- Task instructions: Go through the entries below and copy every line that holds the word "resolution".

** Data records follows **

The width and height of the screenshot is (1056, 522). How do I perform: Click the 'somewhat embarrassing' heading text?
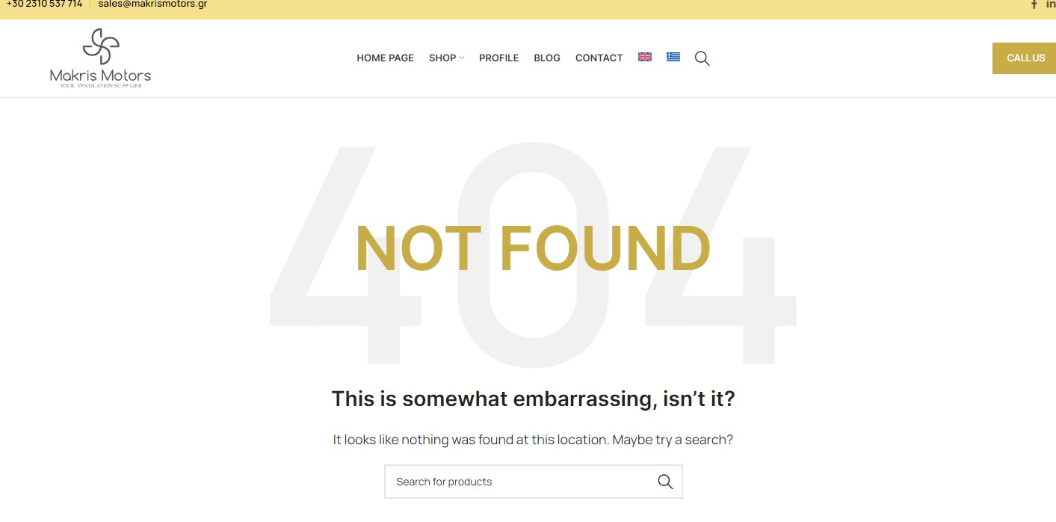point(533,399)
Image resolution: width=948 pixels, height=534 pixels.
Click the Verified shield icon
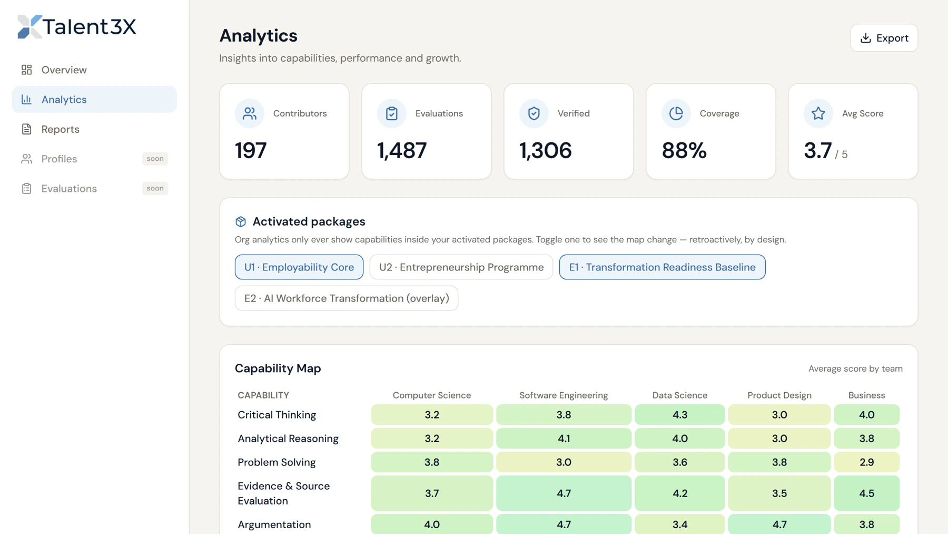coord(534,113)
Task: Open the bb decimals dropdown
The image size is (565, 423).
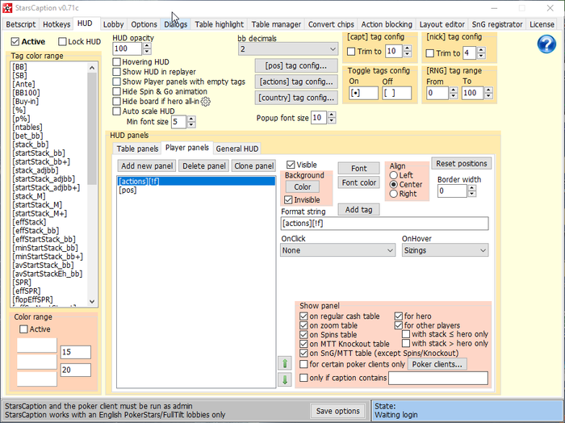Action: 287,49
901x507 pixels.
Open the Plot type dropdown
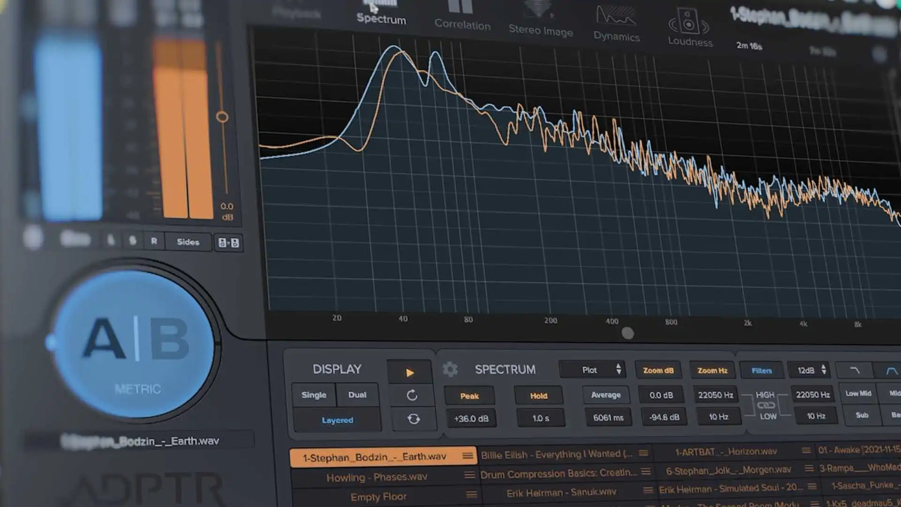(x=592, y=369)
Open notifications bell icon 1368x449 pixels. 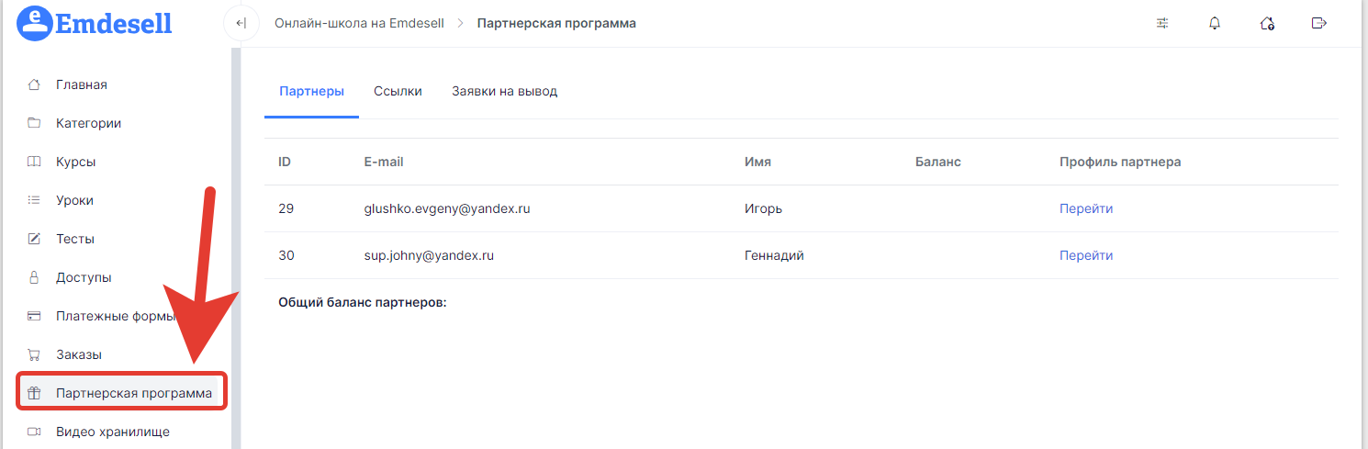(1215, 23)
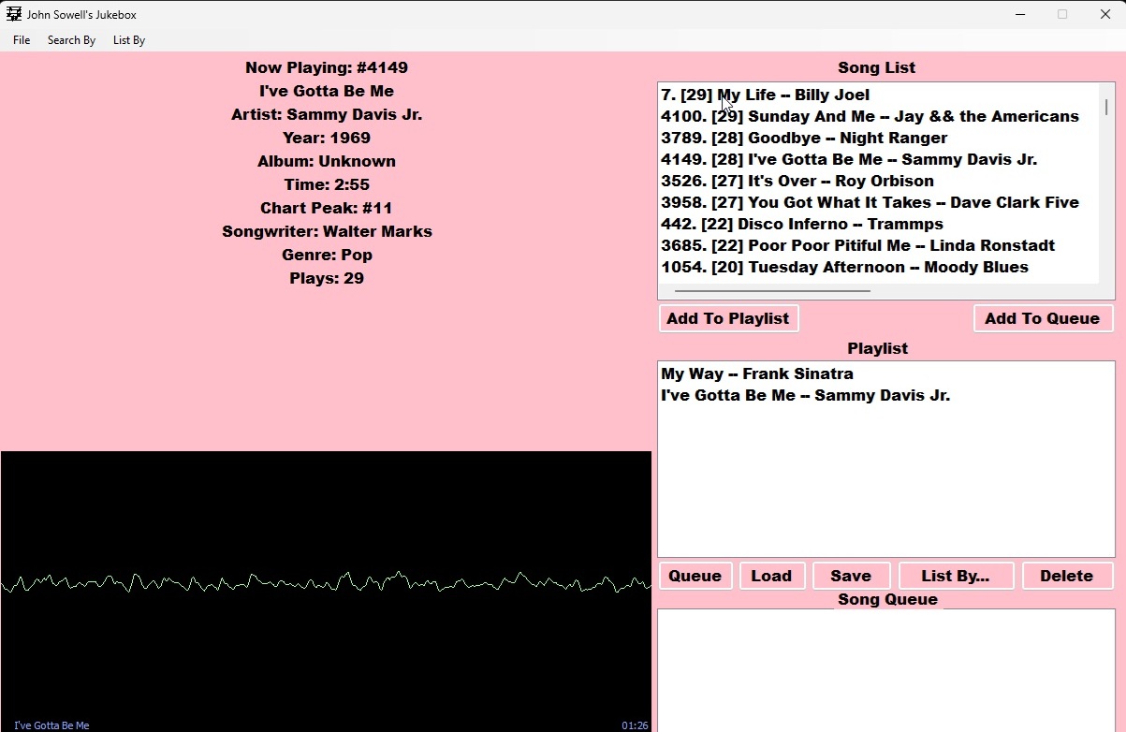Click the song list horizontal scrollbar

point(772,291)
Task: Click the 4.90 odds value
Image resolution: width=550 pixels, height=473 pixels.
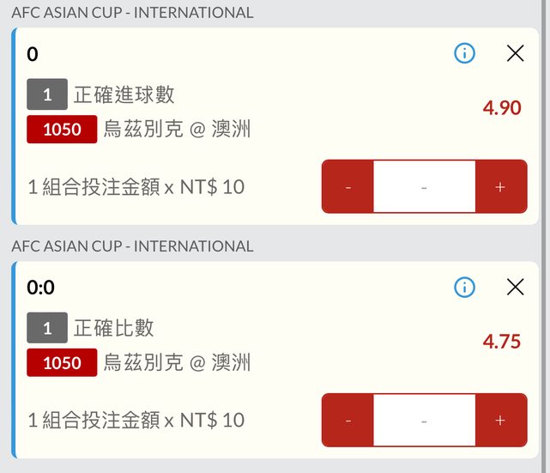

** End of Data records **

- Response:
Image resolution: width=948 pixels, height=534 pixels.
Image resolution: width=550 pixels, height=473 pixels.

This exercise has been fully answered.